Data Transforms API¶

Functions for cleaning, filling, and resampling market data.

Overview¶

qldata provides two ways to use transforms:

Fluent API - Chain transforms in queries
Standalone functions - Apply to any DataFrame

import qldata as qd

# Fluent API (recommended)
df = qd.data("BTCUSDT", source="binance") \
    .last(30) \
    .resolution("1h") \
    .clean() \
    .fill_forward() \
    .resample("4h") \
    .get()

# Standalone functions
from qldata import remove_duplicates, fill_forward, resample
df = remove_duplicates(raw_df)
df = fill_forward(df)
df = resample(df, "4h")

Cleaning Functions¶

`clean()`¶

Apply adaptive data cleaning based on data type.

# Basic cleaning
.clean()

# With options
.clean(
    remove_invalid_prices=True,
    validate_ohlc=True,
    remove_outliers=True
)

Cleaning Steps:

Sort by timestamp index
Remove duplicate timestamps
Drop rows with NaN in core columns (adaptive)
Optional: Remove invalid prices
Optional: Validate OHLC relationships
Optional: Remove statistical outliers

`remove_duplicates(df)`¶

Remove rows with duplicate timestamps.

from qldata import remove_duplicates

# Keep first occurrence
df = remove_duplicates(raw_df)

# Keep last occurrence
df = remove_duplicates(raw_df, keep="last")

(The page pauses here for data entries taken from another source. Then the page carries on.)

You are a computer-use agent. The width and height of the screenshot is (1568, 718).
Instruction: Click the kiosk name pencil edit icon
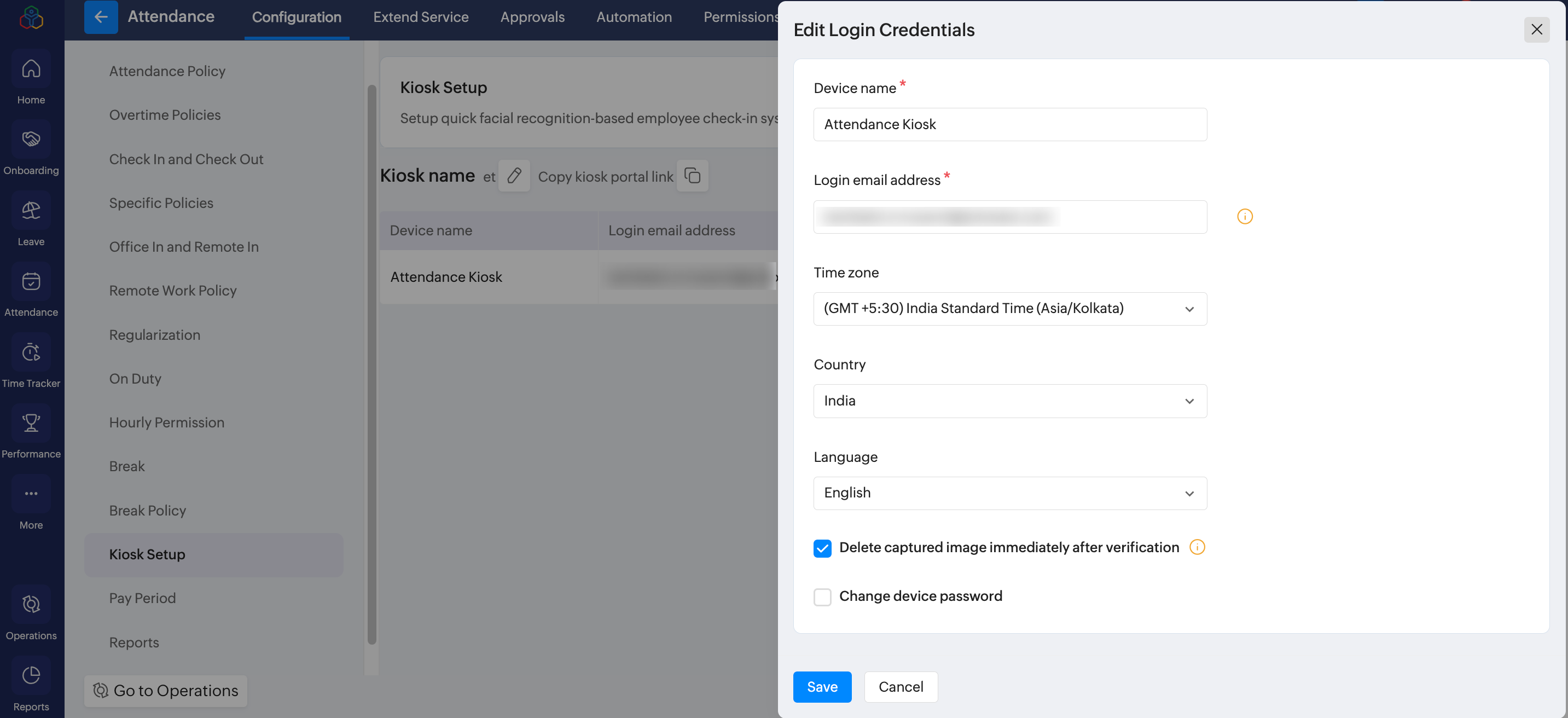click(x=514, y=176)
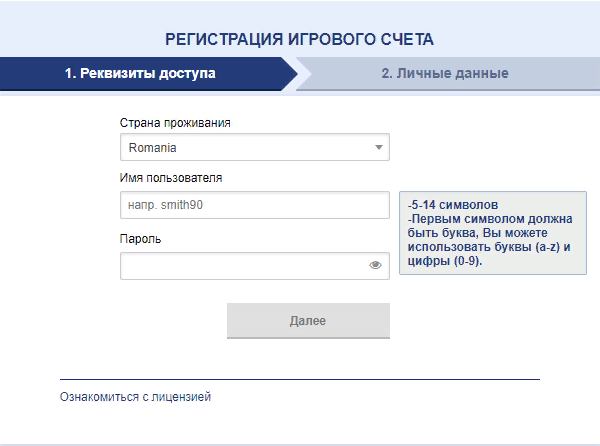The height and width of the screenshot is (446, 600).
Task: Click the Далее button
Action: point(308,321)
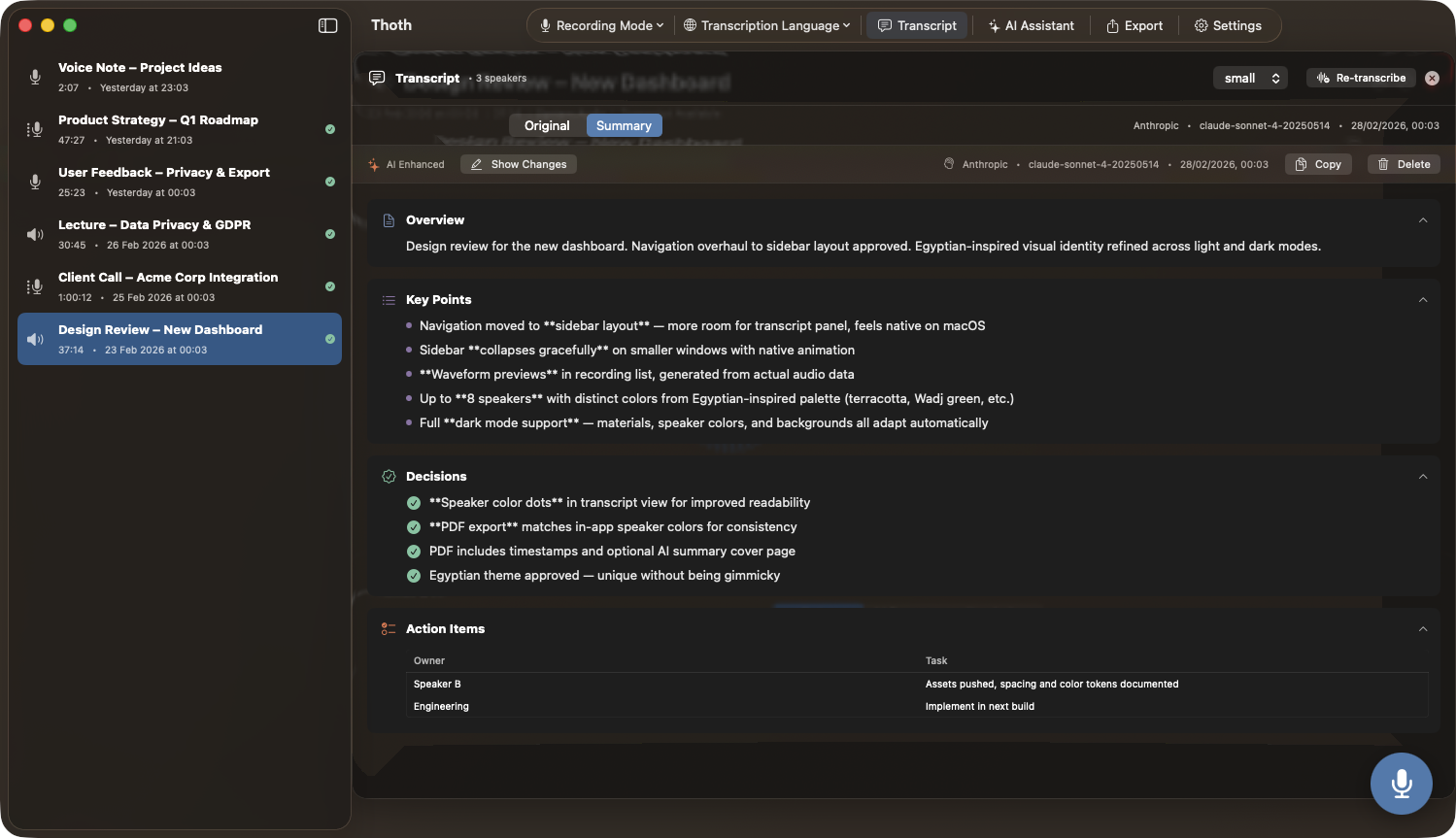Toggle the sidebar panel icon
The width and height of the screenshot is (1456, 838).
point(327,25)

Remove duplicate timestamps.

Parameters:

Name	Type	Description	Default
`data`	`DataFrame`	DataFrame with timestamp index	required
`keep`	`str`	Which duplicate to keep ('first', 'last', or 'mean')	`'last'`

Returns:

Type	Description
`DataFrame`	DataFrame with duplicates removed

Example

data = pd.DataFrame({ ... 'timestamp': ['2024-01-01', '2024-01-01', '2024-01-02'], ... 'close': [100, 101, 102] ... }).set_index('timestamp') clean = remove_duplicates(data, keep='last') len(clean) 2

`remove_invalid_prices(df)`¶

Remove rows with zero or negative prices.

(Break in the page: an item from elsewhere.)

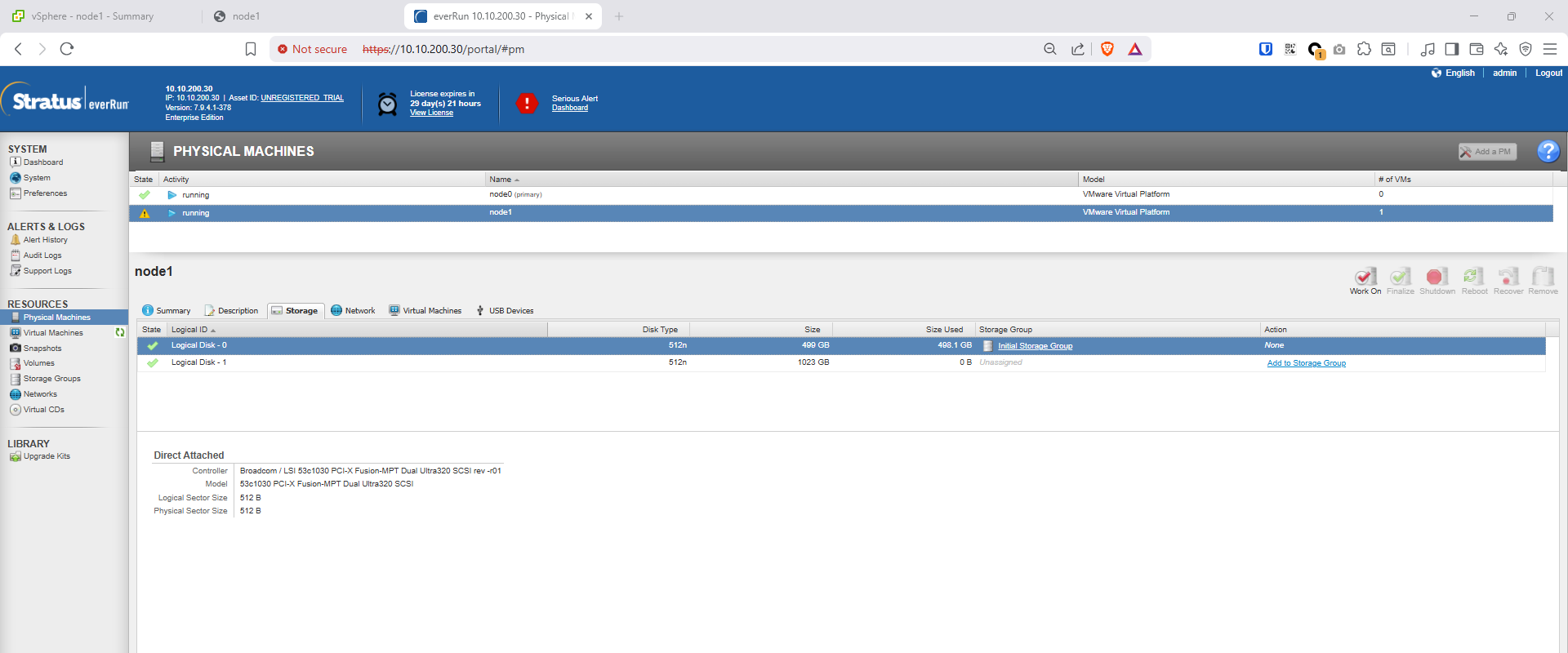
Task: Click the red Serious Alert icon
Action: coord(527,104)
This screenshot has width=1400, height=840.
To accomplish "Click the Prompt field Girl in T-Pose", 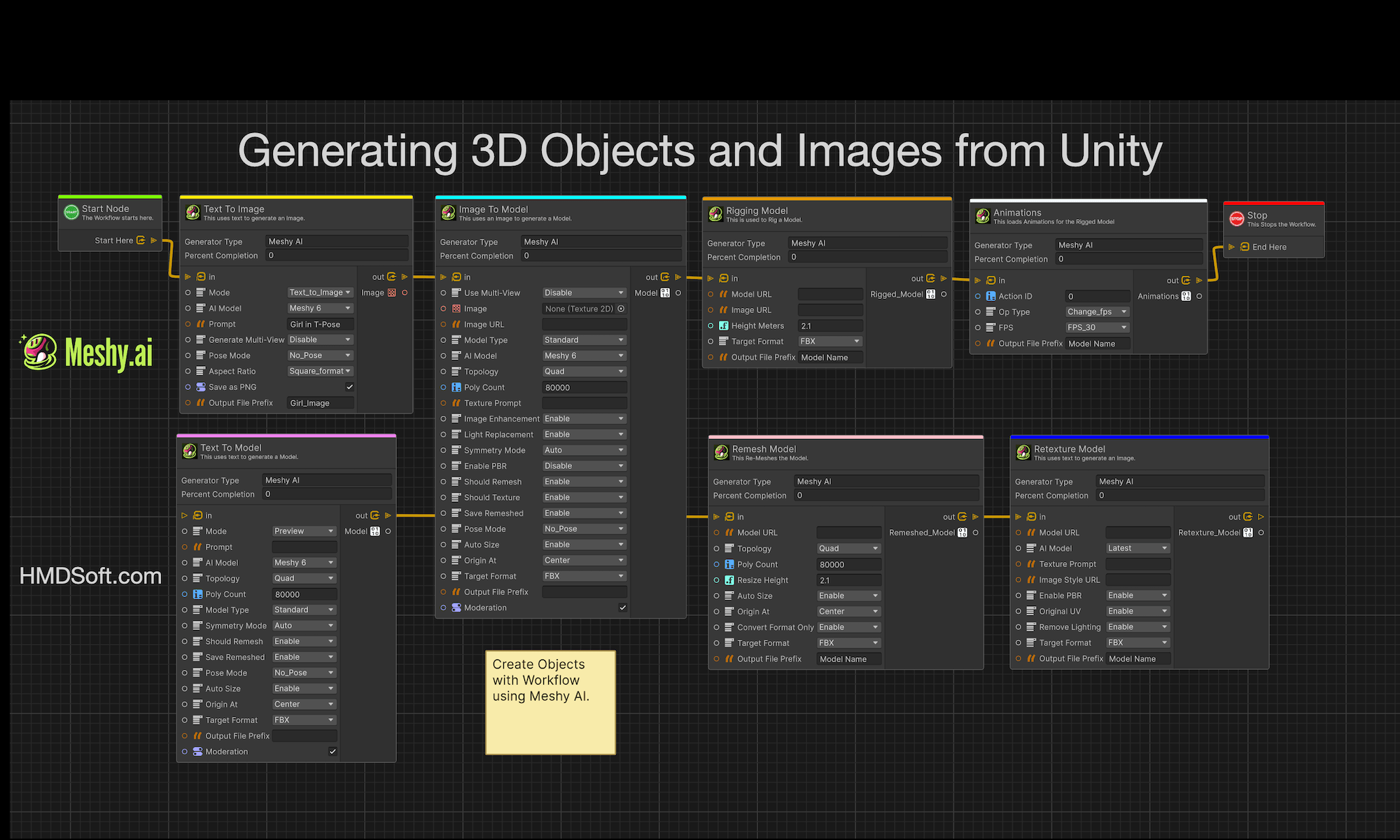I will click(320, 324).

from qldata import remove_invalid_prices

df = remove_invalid_prices(raw_df)

# Specify price columns
df = remove_invalid_prices(raw_df, columns=["open", "high", "low", "close"])

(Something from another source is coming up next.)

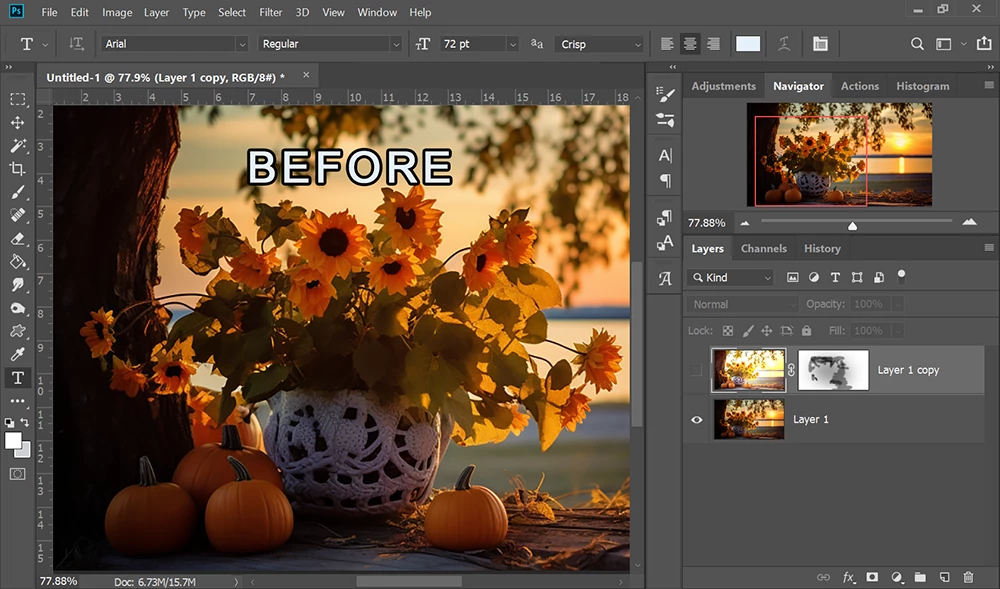
Task: Click the Layer 1 copy mask thumbnail
Action: (833, 370)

Remove rows with zero or negative prices.

Parameters:

Name	Type	Description	Default
`data`	`DataFrame`	DataFrame with price data	required
`price_columns`	`list[str] \| None`	Columns to check (auto-detects OHLC if None)	`None`

Returns:

Type	Description
`DataFrame`	DataFrame with invalid prices removed

Example

df = pd.DataFrame({ ... 'open': [100, 0, -5, 102], ... 'high': [101, 101, 104, 103], ... 'close': [100.5, 100, 103, 102.5] ... }) clean = remove_invalid_prices(df) len(clean) 2

`remove_outliers(df)`¶

Remove statistical outliers using z-score.

from qldata import remove_outliers

# Default: Remove > 3 standard deviations
df = remove_outliers(raw_df)

# Custom threshold
df = remove_outliers(raw_df, sigma=2.5)

# Specific columns only
df = remove_outliers(raw_df, columns=["close", "volume"])

Remove outliers from data.

Parameters:

Name	Type	Description	Default
`data`	`DataFrame`	DataFrame with data	required
`columns`	`list[str] \| str \| None`	Columns to check (default: auto-detect all numeric columns)	`None`
`method`	`str`	Detection method ('zscore' or 'iqr')	`'iqr'`
`**kwargs`	`Any`	Additional arguments for detection method	`{}`

Returns:

Type	Description
`DataFrame`	DataFrame with outliers removed

Example

data = pd.DataFrame({ ... 'close': [100, 101, 102, 200, 103, 104], ... 'volume': [1000, 1100, 1050, 1200, 1150, 1080] ... }) clean = remove_outliers(data, columns='close', method='iqr') len(clean) 5

Fill Functions¶

`fill_forward(df)`¶

Forward fill missing values (use last known value).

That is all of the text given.